Les modèles d’IA pour du conseil augmenté
Il y a fort à parier que cette question de la gestion, du stockage et de l’analyse de ces données de santé tendra à se complexifier à l’avenir. L’approche actuelle de ces outils numériques repose pour l’essentiel sur l’algorithmie, soit la description d'étapes visant à aboutir à un résultat final. Pour la suite, les modèles d'intelligence artificielle (IA) offrent une perspective intéressante dans le domaine du conseil pharmaceutique. Et ce en proposant des parcours et des recommandations toujours plus personnalisés, grâce à une analyse approfondie des données que seule autorise l’intelligence artificielle. À quand un grand modèle de langage (LLM), sur le modèle ChatGPT, pour le pharmacien ? Une perspective qui, pour l’heure, selon les termes de Thomas Brunet, est « un fort potentiel qui reste encore largement empirique ». D’après son analyse, il faudra d’abord travailler sur des modèles qui, contrairement à ChatGPT, fonctionnent en vase clos et sont entraînés sur des sources données, fiables, protégées et validées par la profession.
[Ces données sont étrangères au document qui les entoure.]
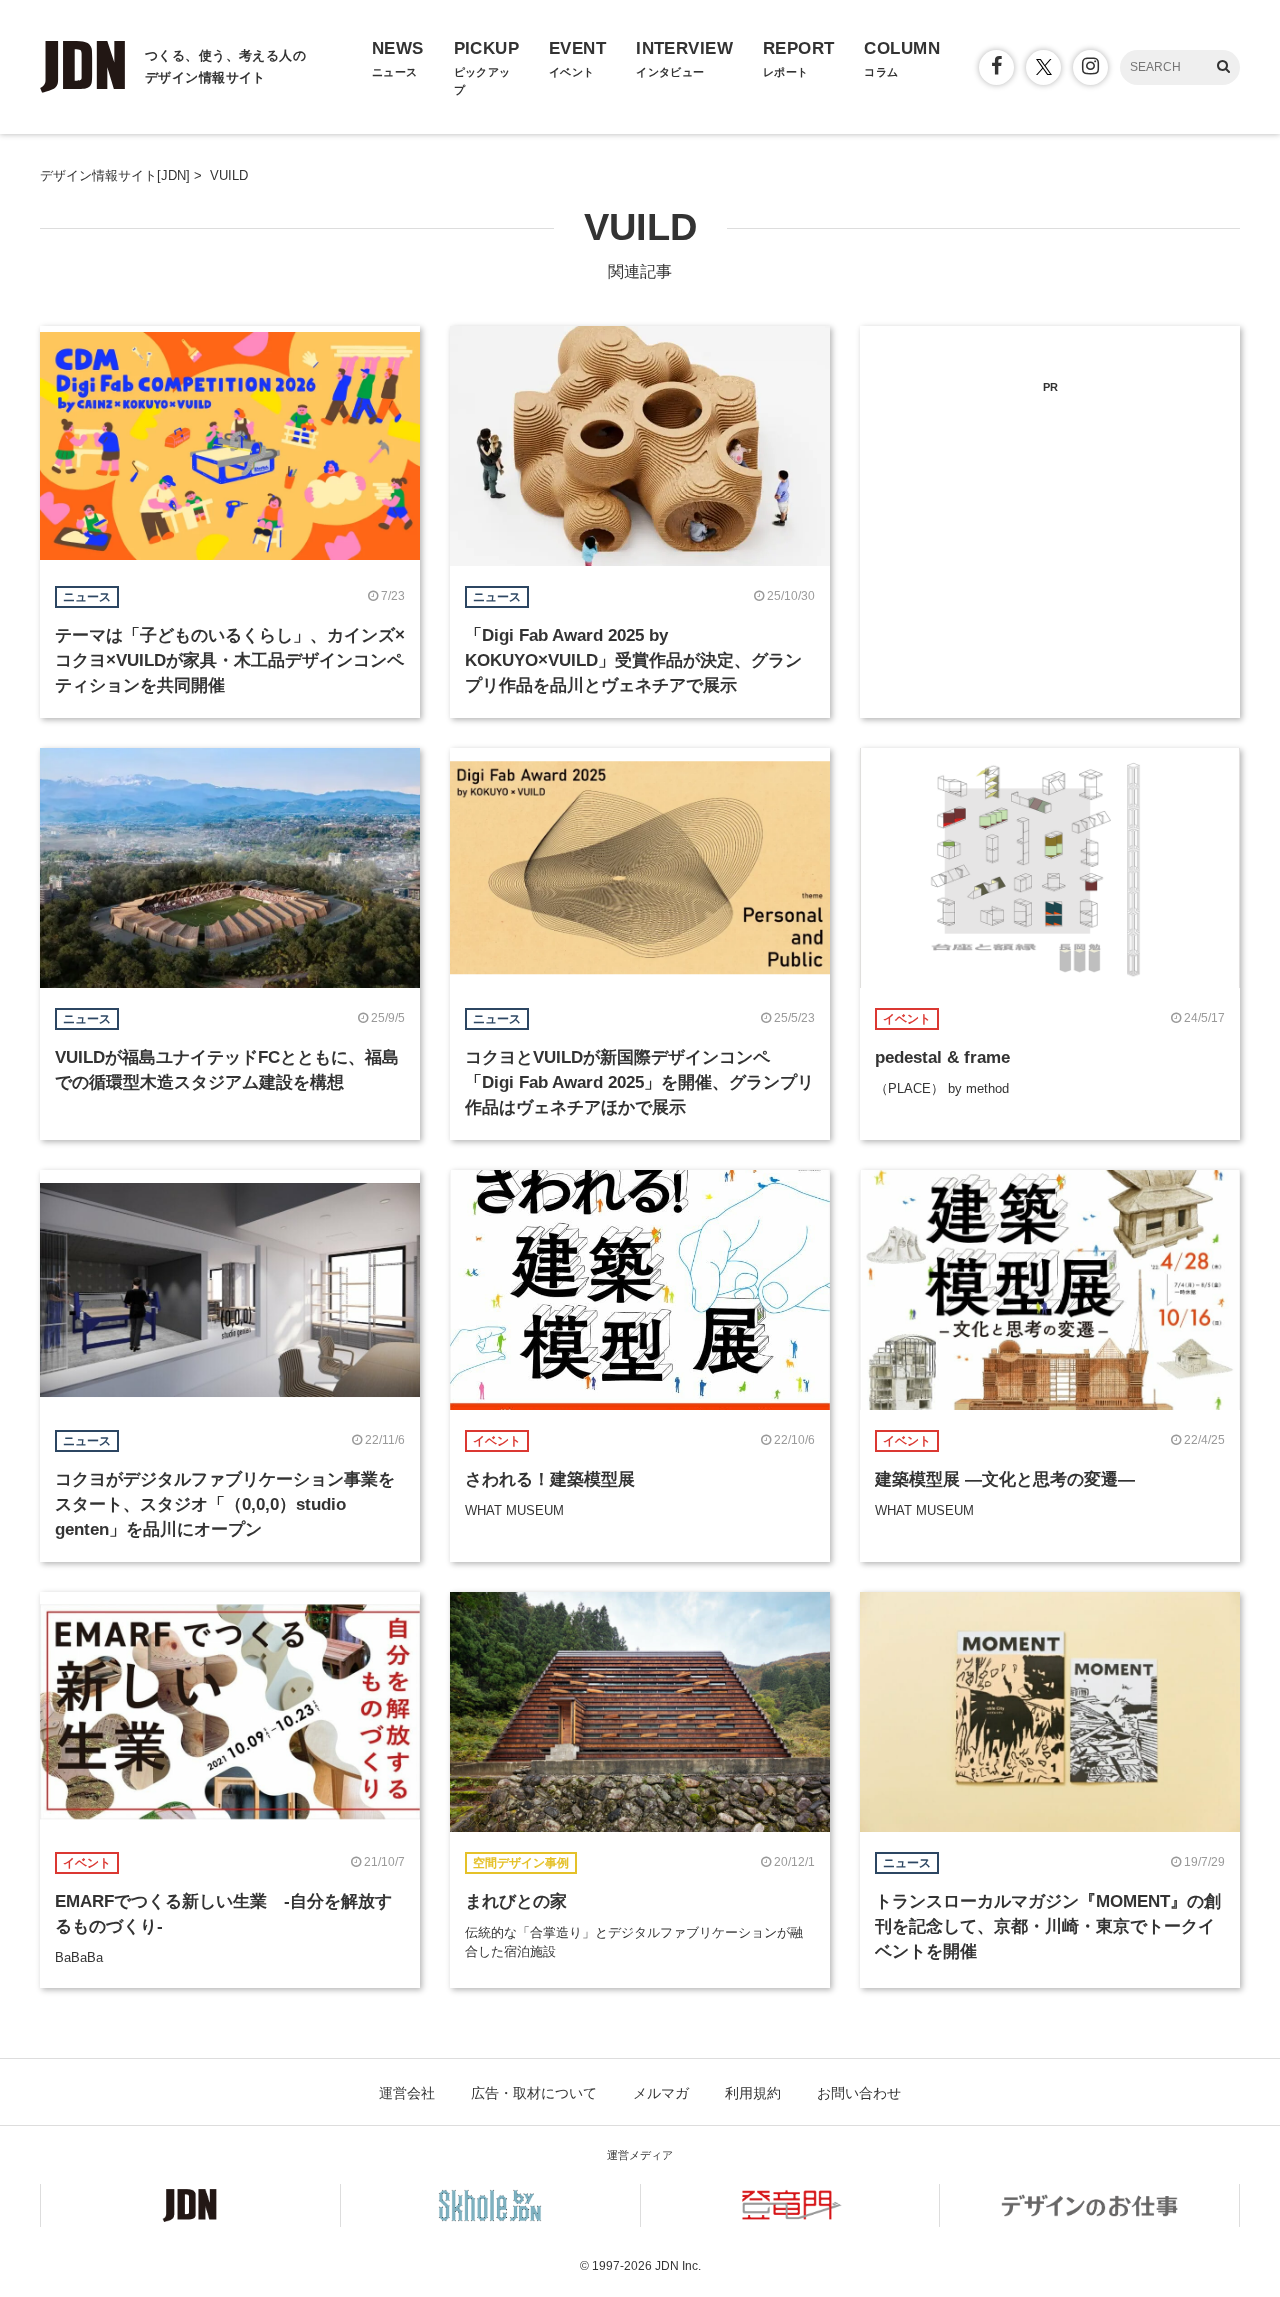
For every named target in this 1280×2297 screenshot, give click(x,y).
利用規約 (753, 2093)
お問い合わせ (859, 2093)
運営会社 (407, 2093)
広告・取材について (534, 2093)
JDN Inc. (678, 2266)
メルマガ (661, 2093)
Mais Thomas Brunet ne doute pas que des healthtechs s’empareront très vite du sujet.
Les usages évoluent
Les consommateurs ont désormais accès à de nombreux médias qui assurent un service de conseil tendant à se substituer au pharmacien, notamment en ce qui concerne les produits de parapharmacies. En témoignent les nombreux influenceurs, coach santé sur Instagram et TikTok qui font la promotion de divers produits/cosmétiques, sans formation aucune, et parfois au mépris des risques. Dans un autre registre, ce sont aussi les applications mobiles de scan, qui décryptent la composition des produits de soin cosmétiques achetés en magasin.
Comment, alors, valoriser le rôle de l’officine dans ce contexte ? « Il s'agit d'un équilibre délicat entre la préservation de la santé publique, qui est le rôle essentiel du pharmacien, et les attentes des consommateurs qui parfois estiment que certaines questions ne relèvent pas de la compétence du titulaire. Cette frontière floue est souvent entretenue par des discours marketing », analyse Hélène de Courteix pour qui le pharmacien est un peu responsable de cette situation. « Nous ne pouvons pas prétendre d'un côté avoir des remèdes pour la gueule de bois et les vendre en pharmacie alors qu’ils ne fonctionnent pas, tout en prétendant ensuite avoir les compétences pour conseiller sur ce qui est bon ou mauvais pour la santé », pointe-t-elle. De son avis, c’est bien à travers la qualité du conseil et le professionnalisme dans la pratique du métier que le professionnel se démarquera. Les obligations de développement professionnel continu (DPC) tendent par exemple à uniformiser la qualité du service afin de rendre les pratiques plus cohérentes et conformes aux attentes des clients.